Harvesting & Event-Driven Harvesting Overview

Harvesting

Harvesting is the term we use to describe the process of data collection from a selected cloud service provider (CSP) within InsightCloudSec. Harvesting is performed on a standard polling schedule that can be customized by service, region, account, or cloud badge. This approach allows the InsightCloudSec platform to provide flexibility for customers around data collection based on their organization’s requirements.

For example, you can lower the harvesting cadence in regions where you do not have infrastructure deployed to reduce redundant API calls, but still maintain some harvesting to monitor for unauthorized usage in those regions. Administrators have the ability to fine-tune configurations on harvesting strategies for each resource type, either per region or globally, for any cloud provider.

Event-Driven Harvesting (EDH)

In addition to our basic harvesting, InsightCloudSec offers advanced harvesting through our Event-Driven Harvesting (EDH).
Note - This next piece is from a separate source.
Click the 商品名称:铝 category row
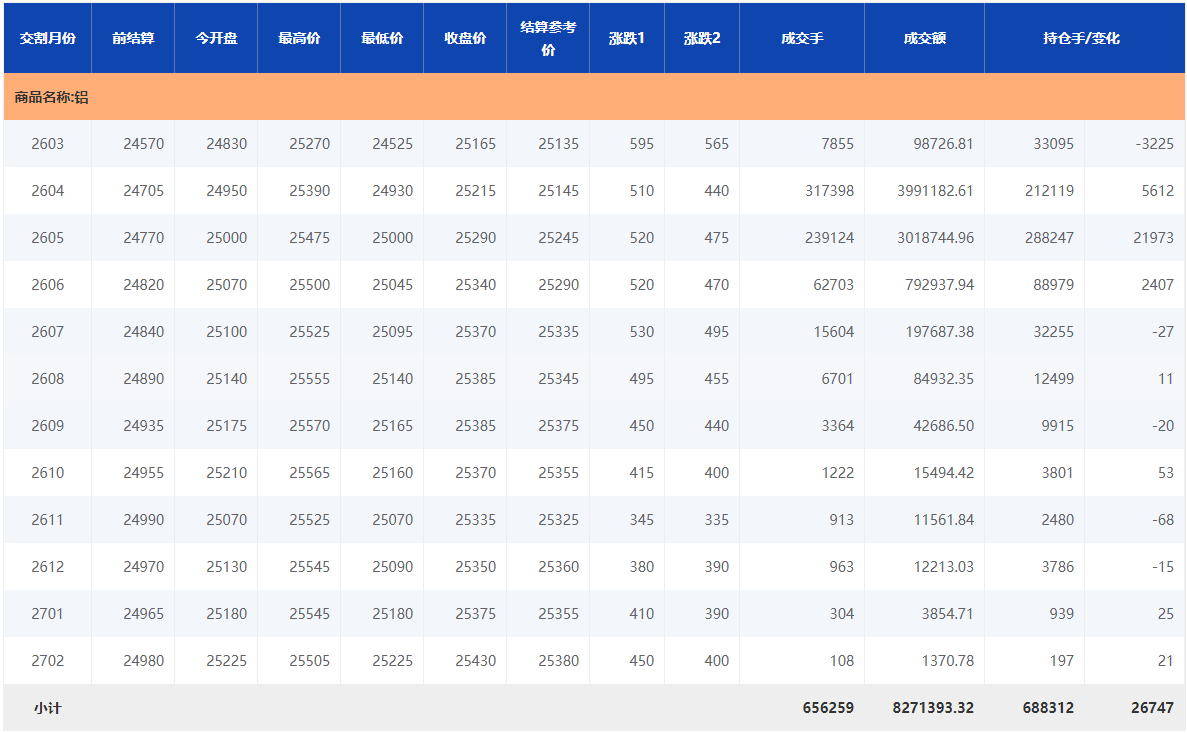1187x733 pixels. [52, 97]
This capability is used to augment standard polling-based harvesting.

  • For AWS it pulls data from AWS CloudWatch Events and AWS CloudTrail into a central Eventbus
  • For Azure it uses EventGrid for InsightCloudSec's consumption
  • For GCP it uses Cloud Asset Inventory for InsightCloudSec's consumption

By using events to initiate resource-specific harvesting, EDH improves the timeliness of resource updates and provides opportunities for rapid notification and/or remediation. The harvested events also enrich the data by identifying how resources enter noncompliant states. This detail enables auditing capabilities that function at scale.

Check out the following individual pages for details specific to that cloud service provider.

Frequently Asked Questions (FAQ)

Where can I view the harvesting status of a particular resource?
  • Each resource includes a details view with a Last Full Harvest field. Navigate to the Resources page, select your resource type, click on the actions menu and select View Details to open the detailed resource view.
    • This field may be blank because a resource was not recently harvested or the Redis cache (AWS-Only) was updated and the status is no longer stored in the database.
How can I manually trigger job harvesting?
  • Select an individual cloud account under Cloud > Clouds > Listing, and select the Harvest Info tab. Scroll to the right to select Enqueue Now to trigger harvesting for a single job or select multiple jobs under the Cloud Account and then click Enqueue Selected.
How long are EDH Events Retained?
  • EDH Events are retained for five days.
What happens if AWS CloudWatch/Azure/GCP sends all events to InsightCloudSec?
  • InsightCloudSec uses rules to process specific events for supported services. Other events are dropped.
How do rules get updated?
  • This varies depending on your deployment and configuration. InsightCloudSec can manage these rules automatically for you, or you may have elected to do so yourself in a manual way.
Can I manage the set up of EDH on my own and not give InsightCloudSec write permissions?
  • Yes for AWS this requires support to assist with a custom configuration.
  • For Azure this can be configured within the Azure Console

Reach out to us through the Customer Support Portal for assistance in either scenario.

Where should I look to start troubleshooting issues with messages not showing up?
  • SQS (AWS)
  • Cloud Collector Logs (Azure)
  • Docker logs
  • In the InsightCloudSec platform, as some logs are visible in the EDH section and in the admin logs section
When enabled EDH (for Azure) how long does auto-detection take for a new EDH Setup?

For Azure EDH the consumer should be detected on the first run of the collector and any producers will be detected upon the collector receiving an event.

Using Resource MetaData from EDH

This feature is currently only supported for AWS.

Beginning with 21.3, resource Event Driven Harvesting (EDH) metadata was expanded to allow the attachment of resources harvested using EDH to include the IP address of the resource’s creator.

Earlier, we introduced the ability to auto-tag provisioned resources with a divvy.creator tag, which is useful for tracking resource ownership and maintaining accountability. Now, we can also auto-tag provisioned resources with a divvy.creator_ip tag, which captures the IP address of the user who created the resource.

As part of these updates we added a new filter, Resource Provisioned From Unauthorized Network (AWS), that compares resource creator_ip addresses with authorized IPv4 networks to identify resources provisioned from outside of those networks.

To make the filter more useful, we recommend first creating a data collection for the filter called Authorized Networks. The data collection should have internal approved networks supplemented with AWS networks to surface true concerns.

Next, we recommend creating a Bot that runs using the Resource Created hook-point. The Bot can send notifications, take corrective actions, or both.

Product name to be replaced

You may observe that some components, screen captures, or examples use our former product name, DivvyCloud. This doesn't affect the configuration or the product's functionality, and we will notify you as we replace these component names.